Another vote for Kan. I honestly wouldn't wear anything else now. I have had mine for 3 years now, and still love it ! I wear it nearly everyday at the moment for riding youngsters and honestly forget I have it on. I can move with them if they do something unexpected, definitely don't feel restricted like I did with other body protectors. I quite often get off one, untack and tack the second one up with it. I have in the past mucked out and gone back into the house before realising I still have it on under my coat. You can still breathe and move very easily as the Kan moves with you. I have lost 3 stone since getting mine, and after adjusting it slightly it was fine, so no need to buy a smaller size to replace it! 

I don't think you can put a price on safety...Save up a little and get the best !


----------



## I_A_P (28 April 2012)

I bought one last year and had tried a Kan (trialed it for a week before sending it back) as just didnt feel right.  I then went to try a racesafe as thought this would be ideal for me but really didnt like it on.  In the end I bought a new Rodney Powell which i hadnt expected to do as I already had one and wasnt going to get another.  I find it really comfy and the foam in the newer ones is so much better than the old ones.  You really must just try them on as my ecpectation as to what I would get was so different with what was actually comfy


----------



## NR99 (28 April 2012)

Another vote for the Kan, R had her first fall in hers the other day and was really impressed.  Previously she had the Rodney Powell but found it a little bulky as she is a 6/8 and when she fell off in it she found she was winded by it rather than from the fall.  

When she fell off in the Kan last week, she proper back slapped the floor onto hard ground after unexpectedly going over the horses head and was amazed to stand up and as she put it 'not feel like the stuffing had been knocked out of her'.  She also said it was weird as she said riding without her RP and her point 2 in just the Kan felt like she had forgotten to put it on 

I think they are worth every penny!


----------



## kirkton (30 April 2012)

KatB said:



			The Kans are v.expensive and not the be all in my experience!
		
Click to expand...

What do you mean by "in your experience" have you competed in one?
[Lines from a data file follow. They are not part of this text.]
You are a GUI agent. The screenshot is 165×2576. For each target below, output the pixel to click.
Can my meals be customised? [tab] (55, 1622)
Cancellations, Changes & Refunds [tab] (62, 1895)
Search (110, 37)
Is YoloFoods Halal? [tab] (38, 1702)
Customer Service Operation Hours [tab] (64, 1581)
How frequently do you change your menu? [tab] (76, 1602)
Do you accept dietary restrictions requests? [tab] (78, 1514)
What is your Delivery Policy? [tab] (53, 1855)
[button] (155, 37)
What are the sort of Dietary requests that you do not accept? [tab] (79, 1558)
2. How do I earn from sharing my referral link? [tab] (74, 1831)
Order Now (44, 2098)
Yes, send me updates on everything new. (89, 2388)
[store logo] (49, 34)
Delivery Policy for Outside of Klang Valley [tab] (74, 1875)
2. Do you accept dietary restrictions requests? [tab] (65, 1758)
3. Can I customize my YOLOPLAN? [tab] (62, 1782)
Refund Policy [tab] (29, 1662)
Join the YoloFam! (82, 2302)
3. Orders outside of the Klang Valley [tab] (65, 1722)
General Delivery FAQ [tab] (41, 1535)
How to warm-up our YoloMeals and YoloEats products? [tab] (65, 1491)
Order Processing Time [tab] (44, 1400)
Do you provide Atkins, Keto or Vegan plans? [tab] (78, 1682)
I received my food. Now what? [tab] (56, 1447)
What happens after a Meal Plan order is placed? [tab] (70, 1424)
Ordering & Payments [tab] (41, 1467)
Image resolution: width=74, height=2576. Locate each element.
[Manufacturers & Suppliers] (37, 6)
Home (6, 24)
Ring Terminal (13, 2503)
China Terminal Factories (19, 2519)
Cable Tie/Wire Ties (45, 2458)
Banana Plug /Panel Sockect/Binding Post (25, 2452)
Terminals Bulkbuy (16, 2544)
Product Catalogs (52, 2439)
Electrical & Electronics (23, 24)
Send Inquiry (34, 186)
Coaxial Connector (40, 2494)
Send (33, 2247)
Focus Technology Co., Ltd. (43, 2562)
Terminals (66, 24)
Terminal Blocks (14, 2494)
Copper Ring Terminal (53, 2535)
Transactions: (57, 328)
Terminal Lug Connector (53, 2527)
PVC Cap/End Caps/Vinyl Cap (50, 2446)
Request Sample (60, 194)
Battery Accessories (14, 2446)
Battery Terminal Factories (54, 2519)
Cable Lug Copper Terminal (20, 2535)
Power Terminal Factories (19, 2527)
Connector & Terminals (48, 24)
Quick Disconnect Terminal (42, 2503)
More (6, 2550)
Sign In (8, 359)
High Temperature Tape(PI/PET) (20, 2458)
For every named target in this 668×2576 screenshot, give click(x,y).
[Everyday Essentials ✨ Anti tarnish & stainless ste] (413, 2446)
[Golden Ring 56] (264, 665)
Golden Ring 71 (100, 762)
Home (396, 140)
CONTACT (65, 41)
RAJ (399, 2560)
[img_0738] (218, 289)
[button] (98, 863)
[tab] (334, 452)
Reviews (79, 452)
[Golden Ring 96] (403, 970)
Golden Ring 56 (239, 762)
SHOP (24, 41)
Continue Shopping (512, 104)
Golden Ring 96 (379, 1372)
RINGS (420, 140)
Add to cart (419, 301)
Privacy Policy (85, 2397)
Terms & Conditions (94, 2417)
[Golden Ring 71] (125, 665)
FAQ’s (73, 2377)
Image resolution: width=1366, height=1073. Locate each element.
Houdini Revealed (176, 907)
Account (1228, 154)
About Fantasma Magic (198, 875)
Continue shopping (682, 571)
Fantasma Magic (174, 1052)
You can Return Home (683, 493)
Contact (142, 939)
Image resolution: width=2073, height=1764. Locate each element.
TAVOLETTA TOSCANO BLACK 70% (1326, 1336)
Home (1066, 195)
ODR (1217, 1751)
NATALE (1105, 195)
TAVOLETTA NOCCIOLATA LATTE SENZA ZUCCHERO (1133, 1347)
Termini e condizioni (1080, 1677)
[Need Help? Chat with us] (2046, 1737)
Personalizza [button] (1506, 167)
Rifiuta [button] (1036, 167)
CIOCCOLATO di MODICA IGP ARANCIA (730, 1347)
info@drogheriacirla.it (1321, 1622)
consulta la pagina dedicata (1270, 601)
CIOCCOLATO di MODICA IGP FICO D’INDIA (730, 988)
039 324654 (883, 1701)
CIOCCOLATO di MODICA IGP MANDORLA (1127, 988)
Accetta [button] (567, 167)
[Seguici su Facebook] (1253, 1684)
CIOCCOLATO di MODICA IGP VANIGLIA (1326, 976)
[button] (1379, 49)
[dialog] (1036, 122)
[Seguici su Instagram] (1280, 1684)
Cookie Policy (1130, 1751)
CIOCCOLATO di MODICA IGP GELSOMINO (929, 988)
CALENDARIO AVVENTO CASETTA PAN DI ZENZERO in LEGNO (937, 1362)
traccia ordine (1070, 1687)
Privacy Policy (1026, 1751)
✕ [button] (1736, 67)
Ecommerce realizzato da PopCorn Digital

If so did it not make you feel safe/protect you in a fall?


----------



## Leg_end (30 April 2012)

I have had a racesafe and a KAN and although I loved my racesafe the KAN is far nicer to ride in IMO. I had mine fitted at Burghley, yes it's a lot of money but that's it..


----------



## _Rach_ (30 April 2012)

Another vote for the kan. I love mine it's so comfy I don't even know I'm wearing it.


----------



## rhino (30 April 2012)

Chloe_GHE said:



			Rhino, if you give her a call to talk about the fit, I'm sure she will be more than helpful, and get it sorted for you. Worth a call coz it could just need a little tweak 

Click to expand...

Odd shape + old injury means that it just would not be comfortable, sorry. I like them as a concept, I really do, they just don't suit me the way the racesafe does


----------



## kirstyhen (30 April 2012)

I think KANs are the be all and end all  I am hugely claustrophobic and I hold my breath when jumping, in any other BP I feel trapped and that I can't catch my breath. Before my KAN, my BP would be off the second I crossed the finish line, however I can happily keep my KAN on until the horse is cooled off. It is soo easy to breath in, I don't think I hold my breath in it at all, I finish XC not out of puff anyway!
I am also 6ft, with big boobs and a small waist, off the peg T-Shirts don't fit me, let alone off the pegs BPs! 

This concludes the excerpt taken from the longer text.